- Born: October 22, 1975 Seoul, South Korea
- Citizenship: South Korea
- Occupation: Novelist
- Writing career
- Genre: Fantasy
- Notable work: The Stone of Days
- Website: blog.naver.com/enjolas

= Jeon Min-hee =

South Korean fantasy writer (born 1975)

Jeon Min-hee (전민희) is a South Korean fantasy writer. She was born in 1975, on October 22 and graduated Konkuk University. She has received a bachelor's degree in Politics and Diplomacy. Her debut novel, The Stone of Days, part of the Arund Chronicles, was written in 1999. It appeared in a series on Nownuri, and was published by Consonants and Vowels, then republished by Zeu Media. She has also worked on Talesweaver and Children of the Rune.

==List of novels==

=== The Arund Chronicles ===
- 1999–2000 The Stone of Days was published by Consonants and Vowels (자음과 모음), in 10 parts.
- 2000–2001 The Tower of the Sun was published by Consonants and Vowels up to book 5, then was canceled by cover illust plagiarism of Publisher Company.
- 2004–2005 The Stone of Days was edited and republished in eight parts by Zeu Media.
- 2009– The Tower of the Sun is being edited and being republished by Zeu Media.
The Stone of Days and the Tower of the Sun belong to the same world story that will lead to the name Arund Chronicles. It will be treated in a five-part series. She wrote " The Tower of the Sun " after writing " The Stone of Days, " but stopped at book 5 because of a breach of contract by a publisher, and began writing the Children of the Rune Chronicles and revising the Stone of Days. Since then, as the revision project was completed in April 2009, the tower has been remodeled since 2009.

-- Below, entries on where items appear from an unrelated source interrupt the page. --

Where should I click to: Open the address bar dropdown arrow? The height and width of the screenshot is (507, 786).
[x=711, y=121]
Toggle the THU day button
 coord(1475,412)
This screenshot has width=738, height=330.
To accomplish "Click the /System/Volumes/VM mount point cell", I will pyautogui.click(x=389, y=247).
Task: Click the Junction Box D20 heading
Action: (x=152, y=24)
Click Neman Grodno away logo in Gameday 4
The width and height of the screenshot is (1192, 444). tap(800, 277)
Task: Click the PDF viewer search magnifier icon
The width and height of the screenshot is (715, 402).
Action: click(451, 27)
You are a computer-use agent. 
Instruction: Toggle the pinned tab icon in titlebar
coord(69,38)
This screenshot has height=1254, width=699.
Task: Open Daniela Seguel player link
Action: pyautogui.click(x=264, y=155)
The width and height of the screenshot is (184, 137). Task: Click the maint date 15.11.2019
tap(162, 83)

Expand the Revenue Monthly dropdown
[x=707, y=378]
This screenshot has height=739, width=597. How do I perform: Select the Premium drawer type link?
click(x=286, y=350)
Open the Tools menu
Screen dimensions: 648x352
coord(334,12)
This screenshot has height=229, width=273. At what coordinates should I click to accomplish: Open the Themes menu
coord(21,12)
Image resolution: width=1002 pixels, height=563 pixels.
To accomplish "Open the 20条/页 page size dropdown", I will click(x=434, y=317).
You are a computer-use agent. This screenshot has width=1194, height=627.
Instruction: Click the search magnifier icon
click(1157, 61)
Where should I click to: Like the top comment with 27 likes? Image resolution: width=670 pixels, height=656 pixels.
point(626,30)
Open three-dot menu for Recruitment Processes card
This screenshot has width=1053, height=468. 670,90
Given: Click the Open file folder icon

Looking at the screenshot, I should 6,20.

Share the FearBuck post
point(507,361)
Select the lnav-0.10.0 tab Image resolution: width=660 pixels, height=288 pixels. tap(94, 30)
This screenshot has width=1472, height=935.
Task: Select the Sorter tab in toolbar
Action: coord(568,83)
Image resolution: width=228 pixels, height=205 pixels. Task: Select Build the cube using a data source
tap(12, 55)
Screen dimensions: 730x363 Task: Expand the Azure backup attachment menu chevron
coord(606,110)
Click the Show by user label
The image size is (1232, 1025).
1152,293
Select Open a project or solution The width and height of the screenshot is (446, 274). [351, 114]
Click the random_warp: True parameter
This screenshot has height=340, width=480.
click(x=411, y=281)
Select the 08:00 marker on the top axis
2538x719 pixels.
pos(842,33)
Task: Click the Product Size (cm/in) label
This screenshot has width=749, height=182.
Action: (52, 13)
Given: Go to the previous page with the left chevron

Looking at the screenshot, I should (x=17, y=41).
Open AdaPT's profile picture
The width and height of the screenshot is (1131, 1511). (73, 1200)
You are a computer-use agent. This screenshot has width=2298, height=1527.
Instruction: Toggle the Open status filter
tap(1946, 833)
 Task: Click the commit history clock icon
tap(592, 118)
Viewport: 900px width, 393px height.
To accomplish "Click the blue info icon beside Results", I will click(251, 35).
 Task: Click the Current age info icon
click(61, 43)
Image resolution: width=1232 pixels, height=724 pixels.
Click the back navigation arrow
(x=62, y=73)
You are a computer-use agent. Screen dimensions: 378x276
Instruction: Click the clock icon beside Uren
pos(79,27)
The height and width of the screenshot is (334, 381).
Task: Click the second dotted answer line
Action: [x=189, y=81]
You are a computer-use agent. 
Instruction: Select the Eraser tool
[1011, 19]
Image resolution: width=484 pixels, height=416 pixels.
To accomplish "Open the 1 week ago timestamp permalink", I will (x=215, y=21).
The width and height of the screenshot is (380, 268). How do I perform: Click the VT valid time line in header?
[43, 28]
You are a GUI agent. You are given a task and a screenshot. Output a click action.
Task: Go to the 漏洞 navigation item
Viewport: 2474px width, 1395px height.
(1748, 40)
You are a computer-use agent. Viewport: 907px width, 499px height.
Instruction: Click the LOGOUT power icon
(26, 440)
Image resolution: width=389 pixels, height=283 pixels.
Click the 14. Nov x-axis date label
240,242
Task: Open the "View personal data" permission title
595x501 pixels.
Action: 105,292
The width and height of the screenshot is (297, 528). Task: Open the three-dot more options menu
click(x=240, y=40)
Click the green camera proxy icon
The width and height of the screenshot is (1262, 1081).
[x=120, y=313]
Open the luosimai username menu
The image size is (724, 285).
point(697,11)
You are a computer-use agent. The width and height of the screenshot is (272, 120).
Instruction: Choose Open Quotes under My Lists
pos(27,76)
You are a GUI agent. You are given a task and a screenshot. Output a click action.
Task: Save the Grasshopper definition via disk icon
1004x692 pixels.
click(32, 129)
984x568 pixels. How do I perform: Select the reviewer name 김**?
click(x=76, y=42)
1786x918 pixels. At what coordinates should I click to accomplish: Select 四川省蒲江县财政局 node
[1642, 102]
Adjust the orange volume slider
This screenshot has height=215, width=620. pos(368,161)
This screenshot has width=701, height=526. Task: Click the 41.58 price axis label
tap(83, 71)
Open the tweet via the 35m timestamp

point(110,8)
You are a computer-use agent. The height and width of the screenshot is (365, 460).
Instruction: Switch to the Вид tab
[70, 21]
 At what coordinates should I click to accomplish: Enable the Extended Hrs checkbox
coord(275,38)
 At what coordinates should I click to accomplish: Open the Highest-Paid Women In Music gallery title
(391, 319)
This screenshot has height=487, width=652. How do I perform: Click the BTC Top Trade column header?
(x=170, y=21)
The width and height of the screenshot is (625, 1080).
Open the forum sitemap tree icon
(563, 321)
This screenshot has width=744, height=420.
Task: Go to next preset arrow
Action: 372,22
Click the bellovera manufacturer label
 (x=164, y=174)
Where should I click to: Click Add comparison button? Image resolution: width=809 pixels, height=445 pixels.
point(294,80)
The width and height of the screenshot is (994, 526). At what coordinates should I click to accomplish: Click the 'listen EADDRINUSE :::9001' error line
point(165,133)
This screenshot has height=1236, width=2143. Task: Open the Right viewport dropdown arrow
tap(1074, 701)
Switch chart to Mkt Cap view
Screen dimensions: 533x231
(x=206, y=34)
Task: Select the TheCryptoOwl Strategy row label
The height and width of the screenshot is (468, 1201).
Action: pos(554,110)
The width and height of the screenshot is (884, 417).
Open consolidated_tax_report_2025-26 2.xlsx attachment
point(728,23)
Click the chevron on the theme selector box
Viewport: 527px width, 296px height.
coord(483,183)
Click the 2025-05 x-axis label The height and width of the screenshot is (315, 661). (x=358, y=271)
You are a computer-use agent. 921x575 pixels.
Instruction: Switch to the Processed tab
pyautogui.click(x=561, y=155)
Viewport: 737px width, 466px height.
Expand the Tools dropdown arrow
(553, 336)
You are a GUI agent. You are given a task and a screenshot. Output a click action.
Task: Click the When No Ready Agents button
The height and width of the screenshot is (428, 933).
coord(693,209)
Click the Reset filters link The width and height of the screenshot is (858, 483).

=== The Children of the Rune Chronicles ===
- 2001–2002 Children of the Rune, Winterer was published by Zeu Media (제우 미디어) in 7 parts.
- 2003–2004 Children of the Rune, Demonic was published by Zeu Media in 8 books.
- 2018- Children of the Rune, Blooded is on serial publication in KakaoPage
The children of Rune are the titles of a large series like the Arund Chronicles and include several novels within the series. The Children of Rune : Winterer is a novel starring Boris Jinneman, and it is complete with seven books. The Children of Rune : Demonic is a novel starring Joshua von Arnim, and it has eight books that are complete on February 20, 2007. The Children of the Rune : Blooded is about few years after the Winterer and the Demonic, starring Ispin Charles.

=== The ArcheAge Chronicles ===
- 2011 The Snowbird (눈의 새) was published online. (Later included in The Fir and the Hawk)
- 2011 The Fir and the Hawk (전나무와 매) was published in South Korea and China (2012) as novelization and backstory for the upcoming MMORPG.
- 2012 The Heirs(I) (상속자들(상)) was published in South Korea, as a sequel to The Fir and the Hawk.
- 2013 The Heirs(II) (상속자들(하)) will be published in South Korea in spring.

=== Other versions ===
- 2003 Winterer was published in Hong Kong and Taiwan, later published in China (2005), Japan (2006), and Thailand (2011).
- 2006 Demonic was published in Taiwan, later published in Japan (2007).
- ArcheAge.

== Related contents ==
Almost every piece of work by the author has a structure similar to " Pararel. " On the stone of days, the events of 200 years ago and present are similar, and in " Children of Rune : Demonic, the main characters ' stories are similar to ancestor. Both works are closely related to the ancestors of the main character. This structure adds depth to the work. The parts of the " fortuneteller ", " star " and " tarot " are shown in chronological order on the stone of the ages, Children of Rune - Demonic, and The tower of the Sun. In " The Stone of days, " the vague portion about a fortuneteller that has not appeared in detail, goes through "The tower of the Sun" and "Demonic" becomes increasingly concrete. This is closely associated with the content of the novel. Each chapter of "the tower of the Sun" is titled after the names of several of tarot cards ' Major Arcana cards, which show a connection between the meaning of each card and the content of the novel.